In Lila’s lab, for fruit they decided to work on muscadine grapes, whose pigments are full of beneficial antioxidants, mixed with hemp flour and soy protein isolates. For a vegetable, they chose kale leaves, from which they made juice, which was added to whey protein made from milk without adding sugar. The resulting “energy bars” were tested in two labs and found by soldiers to be delicious as well as having a long-shelf life.
“Such bars can be eaten by astronauts at the International Space Station.
We are working on this too,” she reported.

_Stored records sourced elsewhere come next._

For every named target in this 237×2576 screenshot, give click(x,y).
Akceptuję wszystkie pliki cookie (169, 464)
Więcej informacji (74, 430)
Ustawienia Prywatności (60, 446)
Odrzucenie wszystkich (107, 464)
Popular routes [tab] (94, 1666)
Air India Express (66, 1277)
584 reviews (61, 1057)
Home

Lila’s lab decided to help sportsmen who push themselves to the limit, causing their immune systems to get weak and exposing them to colds and the flu. “We tested athletes, who are willing to do anything to excel, on treadmills. The resulting supplement we developed was a protein polyphenol called Nutrasorb. We found that the number of viral infections decreased when they ate them. They can make a different and are very popular among athletes today.”